There are exceptions, sort of. According to legend, Vin Diesel’s life on stage began when he broke into a theater to vandalize it, but impressed the artistic director and was offered a role. Which is a good story, except that his adoptive father also happened to be an acting instructor. Or to take an equally famous example, you may have heard that Kanye dropped out of college. Which is a great underdog table, except that his mother was the chair of the English Department at Chicago State University. That does nothing to take away from their artistic accomplishments, it’s just to say, in the world of segregation and assortative mating, true rags to riches tales will only get rarer.

Second, there really has been a change in values. As a vivid example, Matt Lakeman describes the case of men who spent their lives clubbing seals to death on a remote island. He can’t relate to this at all. Why not? “I value my life and time too much.” This too is an seemingly inevitable consequence of our civilization’s newfound wealth. As our lives improve, risk-taking goes down, and the opportunity cost of subpar experiences goes up. We’ll still do it for the novelty, but like I said, that’s just fetishization.

Less anecdotally, Charles Jones (of “Are Ideas Getting Harder to Find?” fame), has a great paper on Life and Growth, modeling safety as a luxury good that becomes more demanded as wealth rises. Eventually, under some parameters, the “optimal rate of consumption” falls to zero, corresponding to an endless stagnation.

This brings into view a serious tension between my earlier condemnation of cruelty, and the inevitable endgame of increasing wealth and decreasing variety. I’m willing to argue that no one should have to subsist on infested beans, but how far do we take this?

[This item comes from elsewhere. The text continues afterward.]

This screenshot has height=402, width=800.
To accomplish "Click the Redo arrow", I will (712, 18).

Though we tend to over romanticize the benefits of suffering (“actually, pain is what gives life meaning”), it is true that variance holds immense importance for progress. We do need people to tinker and fail. We do need people to come into life with different backgrounds and experiences. That doesn’t have to entail poverty, but it does mean an escape from the hyper-tracked world of elite ivy-league-prep preschool.

Third, millennials are living by far the most interesting lives ever, it’s just that there’s a tinge of self-defeat in the way they go about it.

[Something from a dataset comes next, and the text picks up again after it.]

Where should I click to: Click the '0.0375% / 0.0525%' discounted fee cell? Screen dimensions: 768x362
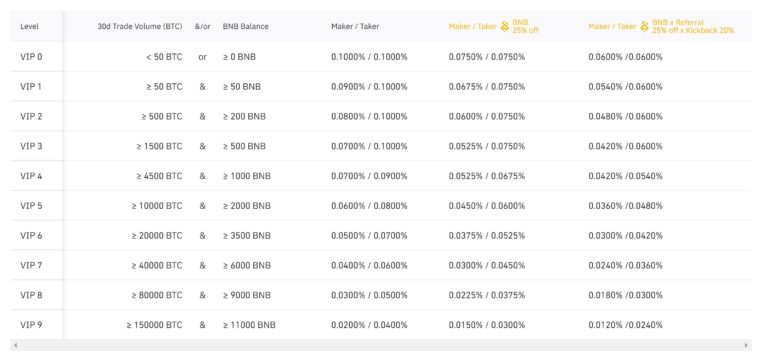[487, 236]

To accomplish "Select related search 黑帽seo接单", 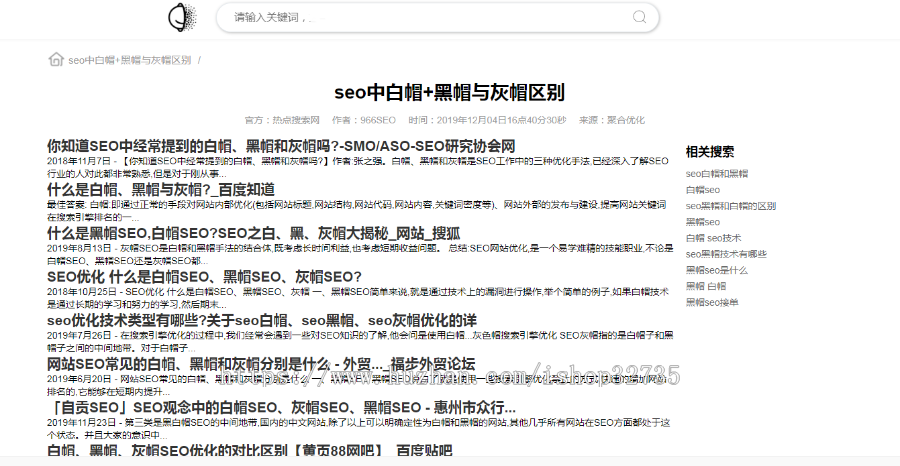I will [713, 302].
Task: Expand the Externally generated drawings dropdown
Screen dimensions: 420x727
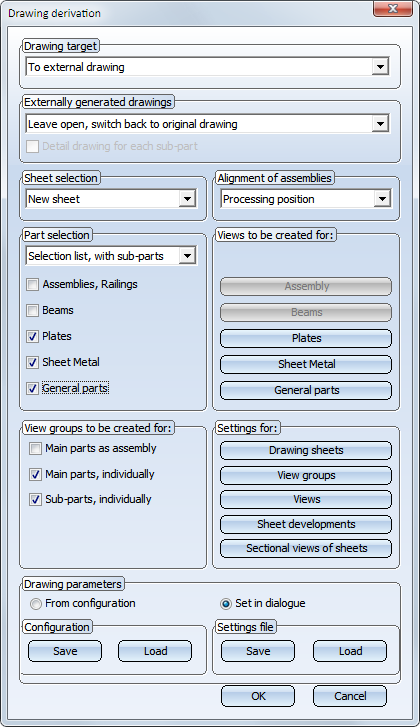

Just take a quick look at today’s Youtube stars. Mr. Beast has been buried alive for 50 hours, donated millions of dollars, bought a private island, and planted 20,000,000 trees. And there are maybe a few hundred videos detailing similarly outlandish feats.

Of course, the fact that he puts it all up on Youtube somehow detracts from the interestingness. What could have been genuine life experience is transmuted to lead: yet another performance from yet another performer.

I can sympathize with that view, but consider again where it leaves us. The possible quadrants are Boring+Public, Boring+Private, Interesting+Public, and Interesting+Private. By writing off social media celebrities as non-interesting, we’re committing to the view that only private people can actually be interesting. But by definition, we can’t observe their lives, locking us into the uncertain view that there may or may not be super interesting millenials we simply don’t know about.

Or we could just bite the bullet and accept that sure, Mr. Beast’s life is pretty cool.


Footnotes
[0] I read this article as a watered down version of Tyler Cowen’s The Complacent Class, which 4 years since publication, has aged exceptionally well. That’s to say, don’t go out of your way to read the AoM article, but it’s still a useful reference point.


[Added 8/13/21], Thanks to SlimeMoldTimeMold for contributing a related line from Emerson:

…A sturdy lad from New Hampshire or Vermont, who in turn tries all the professions, who teams it, farms it, peddles, keeps a school, preaches, edits a newspaper, goes to Congress, buys a township, and so forth, in successive years, and always like a cat falls on his feet, is worth a hundred of these city dolls. He walks abreast with his days and feels no shame in not ‘studying a profession,’ for he does not postpone his life, but lives already. He has not one chance, but a hundred chances.